Israeli Soldiers Call ‘Breaking the Silence’ Report on Gaza War a ‘Total Lie’
The soldiers spoke to Israel’s Channel 2 to tell their side of the story, and to counter the testimonies compiled by Breaking the Silence.
One soldier called the report “a wicked story” and a “stab in the back.”
Another soldier, Lt. Oren (a pseudonym), was a platoon commander in the 7th Brigade during the previous Operation Cast Lead, which began in late 2008. The Breaking the Silence report claimed that one of the tank commanders in Oren’s platoon carried out a “revenge attack” by targeting civilian houses in Gaza.
Oren refuted the claim, saying “this nonsense about ‘fire on the house that you want for revenge’ is simply a total lie.”
He said “it is very hard for me to believe that one of ours said something like that, definitely not someone who was there.”
Oren, who was personally involved in the operation, told a different story.
He said that any “revenge” incident might have occurred after Armored Core Capt. Dmitri Levitas (26) was killed in battle, but that the Breaking the Silence testimony “simply is not true.”
He said despite the fact that he and his fellow soldiers were severely affected by the death of Levitas, “we maintained combat ethics.”
“While it’s true there was heavy [IDF] fire, this fire was directed at positions from which we were being fired upon, or suspicious locations,” he recalled.
IDF tanks only fired “in accordance with procedure, and after a very strict identification process,” he said.
Oren emphasized that despite “losing a great commander and friend … we still abided by shooting procedure.”
He said that field commanders operated according to very accurate and high quality intelligence regarding almost every single home.
Oren said, “They knew where the majority of the tunnels were located and where there were no civilians … Every shell was fired only after going through the proper procedure in which we had been trained long before the Operation.”

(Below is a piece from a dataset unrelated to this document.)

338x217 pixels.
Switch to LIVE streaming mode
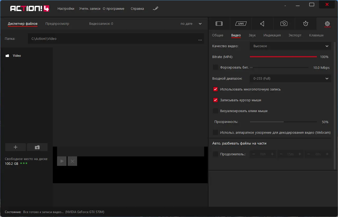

He added that, “Before the Operation and also after it, we conveyed to the commanders and we conveyed to the soldiers the importance of precise fire, the importance of identifying the target and not to fire on innocents.”
Oren said that this was not the only instance where his soldiers exercised extreme caution when it came to Palestinian civilian lives. “I can tell you about two instances where we could have fired upon what we suspected was a dispatcher, but we didn’t out of concern for innocent lives.”

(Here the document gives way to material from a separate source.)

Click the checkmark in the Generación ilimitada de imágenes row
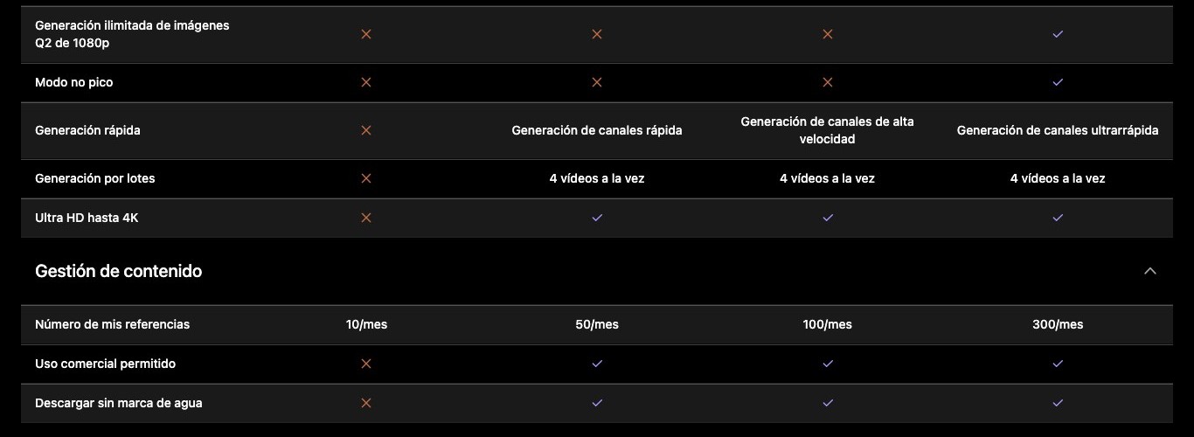[1058, 34]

Lt. Oren was not the only soldier to speak out, nor was his story unique. Another soldier, who was a battalion commander during Protective Edge and an officer with the rank of Lt. Col., also came forward. He said that before entering Gaza, “we were provided with a large amount of intelligence, and we requested permission after permission, verification after verification.”
The officer said that when he was notified that he and his soldiers would be entering Gaza, “I conveyed to the fighters the importance of precise fire and avoiding harming innocents.” According to him, this is a message that he and many other officers conveyed to their soldiers not just before entry into Gaza, but during ground operations as well.
He said that every round fired received either his approval or that of another responsible officer, and that “every entry we made into an area was done after we told [civilians] to leave the area.”
“Come now, tell me one example in history, one, of an army in the entire world that notified the enemy where it was planning to act or what they are planning to do. This is something entirely irrational,” he said.